**Поставленная задача 1**.
Соответствуют ли фрагменту о картине Абаниндраната Тагора утверждения (а), (б) и (в)? Для каждого ответьте «да» или «нет» и приведите решающие слова фрагмента дословно.
(а) Первоначально Тагор назвал свою работу «Матримурти».
(б) Приказ о разделе Бенгалии был отменен в 1911 году.
(в) В фильме Mother India Радха покидает свою землю, когда наводнения уничтожают ее труд.
**Поставленная задача 2**.
Ответьте по фрагменту о картине Абаниндраната Тагора:
(а) Что сажает Радха в фильме Mother India?
(б) В какой газете изображение впервые напечатали?
(в) С каким гимном тут же ассоциировали этот визуальный образ?

**Предоставленный фрагмент**.
В фильме Mother India 1957 года, рассказывающем о нелегкой судьбе благочестивой красавицы Радхи, жительницы одной деревушки, все эти символы Абаниндраната Тагора оживают.
Женщина неустанно трудится на земле, сажает пшеницу и сахарный тростник, собирает хлопок, стремится образовать своих детей, чтобы они смогли снять с себя путы невежества и бесконечные долговые обязательства. Являясь олицетворением индийской земли, она никуда не уходит с нее, даже в моменты страшных испытаний — потери мужа и свекрови, детей, даже когда ее честный труд уничтожают наводнения и голод. Перенести всё это ей помогают вера и благочестие.
Абаниндранат Тагор изначально назвал свою работу «Душа родины», подразумевая, что это прежде всего образ Бенгалии — «Банга Мата» — Бенгальская Мать. В газете, где изображение впервые напечатали (Prabasi Magazine), его подписали как «Матримурти» — буквально «Образ Матери». Тогда Матримурти стала первым визуализированным божеством — символом протеста против раздела Бенгалии в 1905 году, инициированного Великобританией. Тут же визуальный образ был ассоциирован с гимном «Ванде Матарам». Однако в 1905 году Матримурти еще не стала в полной мере Бхарат Матой — Матерью всей Индии.
Несмотря на то, что тагоровский образ очевидно написан в рамках индуистской иконографии, «Душа родины», по замыслу художника, должна была сгладить конфликт между разными комьюнити, веками жившими рука об руку, и защитить жителей Бенгалии от слепой религиозной борьбы. Сперва это даже удалось — в 1911 году приказ о разделе Бенгалии, разделе на условно мусульманскую и индуистскую части, был отменен. Стоит сказать, что творчество Абаниндраната Тагора, как и всей бенгальской школы, было овеяно влияниями мусульманской придворной живописи. Даже в обсуждаемом образе, несмотря на индуистский набор атрибутов, проглядывает схема могольской миниатюры: фигура в полный рост на «пустом», плоском фоне, характерный для могольских портретов поворот в три четверти, а также нимб, указывающий на царственность изображаемой фигуры. Сравните образ Тагора с могольскими портретами падишахов, например портретом Аурангзеба:
Бенгалия Тагоров всё еще хранила в себе глубокие связи с Персией — в этом котле переплавлялись черты различных культур и возникали синтетические, гибридные формы (яркий пример — песенная традиция бродячих поэтов баулов, существующая на грани вайшнавизма и суфизма, именно к ней обращается Рабиндранат Тагор).

**Предоставленные записи**.
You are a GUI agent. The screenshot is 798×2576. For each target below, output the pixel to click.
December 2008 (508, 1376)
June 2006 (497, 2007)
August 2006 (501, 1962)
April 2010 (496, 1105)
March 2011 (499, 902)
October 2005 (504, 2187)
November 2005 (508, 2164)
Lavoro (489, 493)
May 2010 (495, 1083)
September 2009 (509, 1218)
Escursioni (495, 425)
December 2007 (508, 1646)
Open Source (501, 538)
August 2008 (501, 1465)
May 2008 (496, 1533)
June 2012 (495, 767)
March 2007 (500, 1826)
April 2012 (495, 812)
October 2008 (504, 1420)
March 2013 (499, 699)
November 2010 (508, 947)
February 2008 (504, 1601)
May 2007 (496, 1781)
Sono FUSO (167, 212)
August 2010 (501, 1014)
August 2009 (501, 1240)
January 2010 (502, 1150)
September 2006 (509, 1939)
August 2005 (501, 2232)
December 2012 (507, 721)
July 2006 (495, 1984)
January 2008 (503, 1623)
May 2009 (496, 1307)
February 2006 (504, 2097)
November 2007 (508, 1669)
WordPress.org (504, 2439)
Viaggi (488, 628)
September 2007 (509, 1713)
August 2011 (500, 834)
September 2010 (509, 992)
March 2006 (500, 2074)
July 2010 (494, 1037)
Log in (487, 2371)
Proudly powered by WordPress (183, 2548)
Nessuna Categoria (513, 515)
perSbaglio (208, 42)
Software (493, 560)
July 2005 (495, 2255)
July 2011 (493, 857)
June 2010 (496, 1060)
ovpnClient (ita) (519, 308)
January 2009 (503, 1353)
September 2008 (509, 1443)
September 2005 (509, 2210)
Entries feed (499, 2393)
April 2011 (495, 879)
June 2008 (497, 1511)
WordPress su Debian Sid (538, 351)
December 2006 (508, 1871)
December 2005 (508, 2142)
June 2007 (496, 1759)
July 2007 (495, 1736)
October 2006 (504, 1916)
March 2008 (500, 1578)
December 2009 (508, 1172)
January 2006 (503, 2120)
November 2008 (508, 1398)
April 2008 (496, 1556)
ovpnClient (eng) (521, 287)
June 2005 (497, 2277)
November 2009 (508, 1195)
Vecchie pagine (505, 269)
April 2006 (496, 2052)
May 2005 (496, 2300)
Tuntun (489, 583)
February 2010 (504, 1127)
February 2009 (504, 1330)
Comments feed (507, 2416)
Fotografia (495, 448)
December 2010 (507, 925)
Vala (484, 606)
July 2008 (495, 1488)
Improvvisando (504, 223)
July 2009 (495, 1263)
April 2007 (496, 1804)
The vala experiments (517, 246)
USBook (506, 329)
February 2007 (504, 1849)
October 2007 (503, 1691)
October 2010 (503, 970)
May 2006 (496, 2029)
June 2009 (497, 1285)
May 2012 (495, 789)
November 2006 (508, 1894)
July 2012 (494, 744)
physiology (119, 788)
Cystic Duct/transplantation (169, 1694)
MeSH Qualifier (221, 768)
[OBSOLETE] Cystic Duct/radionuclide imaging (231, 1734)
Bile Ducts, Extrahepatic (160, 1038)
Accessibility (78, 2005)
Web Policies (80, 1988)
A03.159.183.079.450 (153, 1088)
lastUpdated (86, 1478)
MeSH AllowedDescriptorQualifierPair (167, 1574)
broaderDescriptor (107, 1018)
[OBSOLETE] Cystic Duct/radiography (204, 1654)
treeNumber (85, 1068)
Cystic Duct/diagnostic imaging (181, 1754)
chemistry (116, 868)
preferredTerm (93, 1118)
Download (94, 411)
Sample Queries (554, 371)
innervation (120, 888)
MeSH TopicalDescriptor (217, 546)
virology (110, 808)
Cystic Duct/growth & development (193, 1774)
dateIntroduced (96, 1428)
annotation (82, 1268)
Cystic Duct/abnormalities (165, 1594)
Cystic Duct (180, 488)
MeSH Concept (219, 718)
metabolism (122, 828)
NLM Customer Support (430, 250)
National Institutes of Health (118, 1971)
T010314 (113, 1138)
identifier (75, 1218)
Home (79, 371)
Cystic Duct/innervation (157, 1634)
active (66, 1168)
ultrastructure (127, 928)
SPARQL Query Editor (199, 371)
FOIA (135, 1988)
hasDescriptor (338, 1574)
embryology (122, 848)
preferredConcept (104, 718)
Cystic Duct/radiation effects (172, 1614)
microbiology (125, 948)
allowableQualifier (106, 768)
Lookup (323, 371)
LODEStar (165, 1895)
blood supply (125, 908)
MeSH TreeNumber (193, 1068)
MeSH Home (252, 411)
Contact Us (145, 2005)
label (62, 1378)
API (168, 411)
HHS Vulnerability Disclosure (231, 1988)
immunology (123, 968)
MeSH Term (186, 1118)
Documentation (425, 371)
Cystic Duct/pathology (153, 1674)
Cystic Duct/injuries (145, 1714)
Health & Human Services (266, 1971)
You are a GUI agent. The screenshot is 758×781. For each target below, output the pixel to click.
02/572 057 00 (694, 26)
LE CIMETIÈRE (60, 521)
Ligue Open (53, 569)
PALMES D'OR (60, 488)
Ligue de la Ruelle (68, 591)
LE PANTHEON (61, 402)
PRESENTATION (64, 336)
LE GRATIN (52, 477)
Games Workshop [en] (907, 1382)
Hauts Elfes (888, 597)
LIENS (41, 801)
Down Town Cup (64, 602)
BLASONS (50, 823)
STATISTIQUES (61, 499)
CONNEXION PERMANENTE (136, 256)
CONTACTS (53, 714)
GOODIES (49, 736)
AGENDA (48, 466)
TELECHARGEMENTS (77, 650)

**Итоговый ответ 1**.
(а) Нет: «Абаниндранат Тагор изначально назвал свою работу «Душа родины»».
(б) Да: «в 1911 году приказ о разделе Бенгалии, разделе на условно мусульманскую и индуистскую части, был отменен».
(в) Нет: «она никуда не уходит с нее, даже в моменты страшных испытаний — потери мужа и свекрови, детей, даже когда ее честный труд уничтожают наводнения и голод».

**Итоговый ответ 2**.
(а) Пшеницу и сахарный тростник.
(б) В Prabasi Magazine.
(в) С гимном «Ванде Матарам».